(Extracted records)

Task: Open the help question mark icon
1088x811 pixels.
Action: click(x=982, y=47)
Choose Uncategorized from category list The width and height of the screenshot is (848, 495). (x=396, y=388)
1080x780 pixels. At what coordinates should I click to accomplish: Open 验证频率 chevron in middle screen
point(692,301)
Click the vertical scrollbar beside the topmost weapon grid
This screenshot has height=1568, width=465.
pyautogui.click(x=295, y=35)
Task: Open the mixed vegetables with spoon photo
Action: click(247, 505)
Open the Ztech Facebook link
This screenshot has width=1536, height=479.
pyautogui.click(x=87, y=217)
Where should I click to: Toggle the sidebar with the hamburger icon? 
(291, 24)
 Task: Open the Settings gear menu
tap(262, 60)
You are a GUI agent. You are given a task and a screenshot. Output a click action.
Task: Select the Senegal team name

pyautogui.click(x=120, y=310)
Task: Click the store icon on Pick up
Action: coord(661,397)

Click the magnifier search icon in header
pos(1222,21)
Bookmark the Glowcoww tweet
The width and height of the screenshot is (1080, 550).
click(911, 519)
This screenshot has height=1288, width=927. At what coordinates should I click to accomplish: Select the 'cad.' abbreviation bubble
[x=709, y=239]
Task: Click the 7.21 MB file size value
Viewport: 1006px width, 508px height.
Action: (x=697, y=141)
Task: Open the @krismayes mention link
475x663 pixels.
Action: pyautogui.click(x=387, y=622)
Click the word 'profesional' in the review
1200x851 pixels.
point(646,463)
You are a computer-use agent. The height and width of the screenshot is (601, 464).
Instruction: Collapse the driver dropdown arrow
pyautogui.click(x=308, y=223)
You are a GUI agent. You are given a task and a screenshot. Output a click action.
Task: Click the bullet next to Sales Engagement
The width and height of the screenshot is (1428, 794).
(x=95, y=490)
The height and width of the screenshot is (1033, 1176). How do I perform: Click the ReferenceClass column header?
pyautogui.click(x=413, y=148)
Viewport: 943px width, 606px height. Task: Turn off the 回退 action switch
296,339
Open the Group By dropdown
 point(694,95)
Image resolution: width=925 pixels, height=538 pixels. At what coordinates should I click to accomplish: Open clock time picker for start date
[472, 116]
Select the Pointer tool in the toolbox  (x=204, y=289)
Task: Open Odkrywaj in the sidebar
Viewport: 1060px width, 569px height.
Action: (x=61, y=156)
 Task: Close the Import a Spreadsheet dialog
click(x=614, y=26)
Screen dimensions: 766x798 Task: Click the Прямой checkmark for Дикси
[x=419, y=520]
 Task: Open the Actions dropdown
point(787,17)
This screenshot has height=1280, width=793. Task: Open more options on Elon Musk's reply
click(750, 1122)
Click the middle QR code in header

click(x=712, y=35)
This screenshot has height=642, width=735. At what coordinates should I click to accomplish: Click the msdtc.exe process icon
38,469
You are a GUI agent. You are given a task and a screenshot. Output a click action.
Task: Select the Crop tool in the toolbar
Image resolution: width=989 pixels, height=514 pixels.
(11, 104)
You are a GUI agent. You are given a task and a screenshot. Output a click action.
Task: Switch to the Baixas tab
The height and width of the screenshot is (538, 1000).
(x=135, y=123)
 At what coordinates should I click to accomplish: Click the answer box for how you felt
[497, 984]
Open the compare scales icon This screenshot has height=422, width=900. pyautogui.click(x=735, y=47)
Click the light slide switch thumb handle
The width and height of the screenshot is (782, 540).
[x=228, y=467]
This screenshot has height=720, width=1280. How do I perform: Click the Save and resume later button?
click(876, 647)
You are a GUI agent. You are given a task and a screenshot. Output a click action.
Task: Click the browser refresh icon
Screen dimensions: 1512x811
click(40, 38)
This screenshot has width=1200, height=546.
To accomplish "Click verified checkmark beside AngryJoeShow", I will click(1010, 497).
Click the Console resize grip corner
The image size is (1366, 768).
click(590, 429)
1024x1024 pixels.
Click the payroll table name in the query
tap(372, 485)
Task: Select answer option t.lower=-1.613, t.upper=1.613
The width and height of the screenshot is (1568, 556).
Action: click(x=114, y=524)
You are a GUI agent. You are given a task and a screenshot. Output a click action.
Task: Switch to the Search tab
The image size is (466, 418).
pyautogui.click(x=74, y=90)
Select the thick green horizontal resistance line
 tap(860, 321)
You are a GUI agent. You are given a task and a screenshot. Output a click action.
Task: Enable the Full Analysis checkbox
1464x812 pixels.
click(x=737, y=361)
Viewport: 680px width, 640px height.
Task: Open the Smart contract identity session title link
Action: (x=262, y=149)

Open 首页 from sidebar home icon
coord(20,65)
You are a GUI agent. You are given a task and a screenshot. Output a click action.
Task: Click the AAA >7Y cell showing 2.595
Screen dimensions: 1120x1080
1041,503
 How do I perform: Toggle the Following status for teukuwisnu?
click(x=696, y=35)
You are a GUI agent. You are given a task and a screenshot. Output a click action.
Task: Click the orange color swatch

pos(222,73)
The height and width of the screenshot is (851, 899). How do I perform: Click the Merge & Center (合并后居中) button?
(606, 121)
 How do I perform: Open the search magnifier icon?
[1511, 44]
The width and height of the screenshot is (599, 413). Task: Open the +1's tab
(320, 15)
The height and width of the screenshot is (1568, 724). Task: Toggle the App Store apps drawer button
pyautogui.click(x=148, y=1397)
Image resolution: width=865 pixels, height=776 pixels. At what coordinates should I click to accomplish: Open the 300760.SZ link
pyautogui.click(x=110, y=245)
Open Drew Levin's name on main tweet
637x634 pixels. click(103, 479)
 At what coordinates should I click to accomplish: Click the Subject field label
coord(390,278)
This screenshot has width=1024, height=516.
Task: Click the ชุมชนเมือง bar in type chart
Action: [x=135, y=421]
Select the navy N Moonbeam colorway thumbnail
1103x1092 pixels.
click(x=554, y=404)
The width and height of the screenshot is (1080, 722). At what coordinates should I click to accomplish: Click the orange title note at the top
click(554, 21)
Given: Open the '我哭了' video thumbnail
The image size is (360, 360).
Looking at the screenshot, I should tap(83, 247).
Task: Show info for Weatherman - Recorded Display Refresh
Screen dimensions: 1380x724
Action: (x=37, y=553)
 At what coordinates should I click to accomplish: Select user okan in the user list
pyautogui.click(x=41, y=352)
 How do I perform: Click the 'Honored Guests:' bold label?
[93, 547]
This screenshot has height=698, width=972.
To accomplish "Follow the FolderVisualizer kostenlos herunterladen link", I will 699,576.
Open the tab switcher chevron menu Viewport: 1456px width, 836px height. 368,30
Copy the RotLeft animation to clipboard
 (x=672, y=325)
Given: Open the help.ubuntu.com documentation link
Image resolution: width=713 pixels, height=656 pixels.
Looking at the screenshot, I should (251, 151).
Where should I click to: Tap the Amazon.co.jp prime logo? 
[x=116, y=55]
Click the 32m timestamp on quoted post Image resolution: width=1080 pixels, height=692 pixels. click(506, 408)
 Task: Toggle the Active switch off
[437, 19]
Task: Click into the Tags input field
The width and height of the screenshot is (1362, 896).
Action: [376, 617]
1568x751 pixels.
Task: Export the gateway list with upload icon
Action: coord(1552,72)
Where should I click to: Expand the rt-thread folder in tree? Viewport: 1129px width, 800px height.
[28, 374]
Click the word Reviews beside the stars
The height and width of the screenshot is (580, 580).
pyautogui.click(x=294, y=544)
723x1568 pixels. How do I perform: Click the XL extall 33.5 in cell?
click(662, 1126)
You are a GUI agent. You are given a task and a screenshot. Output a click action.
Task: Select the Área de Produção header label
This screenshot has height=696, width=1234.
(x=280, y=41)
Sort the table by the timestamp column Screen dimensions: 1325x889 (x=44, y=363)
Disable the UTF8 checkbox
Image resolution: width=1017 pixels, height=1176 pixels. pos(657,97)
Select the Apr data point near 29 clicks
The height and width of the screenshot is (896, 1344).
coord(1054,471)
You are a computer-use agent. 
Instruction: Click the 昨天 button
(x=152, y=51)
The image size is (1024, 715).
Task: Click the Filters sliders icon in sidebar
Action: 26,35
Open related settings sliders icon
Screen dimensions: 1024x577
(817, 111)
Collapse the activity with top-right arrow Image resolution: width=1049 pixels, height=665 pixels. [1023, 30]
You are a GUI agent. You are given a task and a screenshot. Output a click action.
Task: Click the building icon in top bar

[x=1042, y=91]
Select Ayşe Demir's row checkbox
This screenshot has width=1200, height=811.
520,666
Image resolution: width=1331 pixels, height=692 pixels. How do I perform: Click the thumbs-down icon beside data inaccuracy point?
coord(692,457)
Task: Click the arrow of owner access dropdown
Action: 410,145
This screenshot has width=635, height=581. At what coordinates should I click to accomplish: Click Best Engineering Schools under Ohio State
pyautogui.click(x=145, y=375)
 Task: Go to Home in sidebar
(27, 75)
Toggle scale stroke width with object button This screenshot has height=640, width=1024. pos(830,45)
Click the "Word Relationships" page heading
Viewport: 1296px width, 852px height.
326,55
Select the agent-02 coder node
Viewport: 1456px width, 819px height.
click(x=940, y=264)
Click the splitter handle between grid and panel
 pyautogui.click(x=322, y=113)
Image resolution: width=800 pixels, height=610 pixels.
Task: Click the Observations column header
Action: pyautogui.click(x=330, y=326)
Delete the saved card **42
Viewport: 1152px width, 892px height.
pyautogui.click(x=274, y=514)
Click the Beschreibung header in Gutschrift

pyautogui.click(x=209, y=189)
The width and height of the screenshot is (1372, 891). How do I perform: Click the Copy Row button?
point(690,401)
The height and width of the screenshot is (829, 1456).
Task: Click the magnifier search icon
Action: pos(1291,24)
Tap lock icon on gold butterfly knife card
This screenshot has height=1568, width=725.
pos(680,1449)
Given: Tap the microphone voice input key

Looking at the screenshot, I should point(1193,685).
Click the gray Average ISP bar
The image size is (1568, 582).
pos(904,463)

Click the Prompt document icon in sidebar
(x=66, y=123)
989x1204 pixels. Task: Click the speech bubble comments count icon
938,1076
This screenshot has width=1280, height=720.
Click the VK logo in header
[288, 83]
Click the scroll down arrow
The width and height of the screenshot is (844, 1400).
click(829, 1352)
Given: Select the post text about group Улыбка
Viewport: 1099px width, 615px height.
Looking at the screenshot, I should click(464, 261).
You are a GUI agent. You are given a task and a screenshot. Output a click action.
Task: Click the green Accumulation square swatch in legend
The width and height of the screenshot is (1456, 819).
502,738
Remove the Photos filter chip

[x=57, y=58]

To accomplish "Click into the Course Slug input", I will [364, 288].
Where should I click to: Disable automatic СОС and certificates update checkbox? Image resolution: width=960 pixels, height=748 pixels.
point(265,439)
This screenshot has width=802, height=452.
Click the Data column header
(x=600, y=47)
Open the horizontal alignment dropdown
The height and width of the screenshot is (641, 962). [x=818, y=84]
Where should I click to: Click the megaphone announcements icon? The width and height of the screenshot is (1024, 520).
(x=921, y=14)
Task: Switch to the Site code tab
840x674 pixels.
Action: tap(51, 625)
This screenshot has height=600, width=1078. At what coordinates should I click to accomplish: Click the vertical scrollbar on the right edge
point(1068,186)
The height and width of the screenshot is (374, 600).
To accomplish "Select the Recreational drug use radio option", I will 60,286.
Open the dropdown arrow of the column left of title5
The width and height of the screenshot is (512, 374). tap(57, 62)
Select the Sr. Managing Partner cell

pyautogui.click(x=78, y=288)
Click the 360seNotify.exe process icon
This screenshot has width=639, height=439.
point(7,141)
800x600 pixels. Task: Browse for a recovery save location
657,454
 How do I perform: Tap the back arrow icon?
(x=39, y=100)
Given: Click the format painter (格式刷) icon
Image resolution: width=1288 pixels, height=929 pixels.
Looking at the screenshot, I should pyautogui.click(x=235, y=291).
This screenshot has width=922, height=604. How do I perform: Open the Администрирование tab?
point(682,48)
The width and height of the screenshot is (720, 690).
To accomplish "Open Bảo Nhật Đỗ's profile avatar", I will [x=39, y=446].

**TASK DETAILS**
In the records above, locate every line with the string "tool" and copy it.

**WRITTEN RESPONSE**
Select the Pointer tool in the toolbox  (x=204, y=289)
Task: Select the Crop tool in the toolbar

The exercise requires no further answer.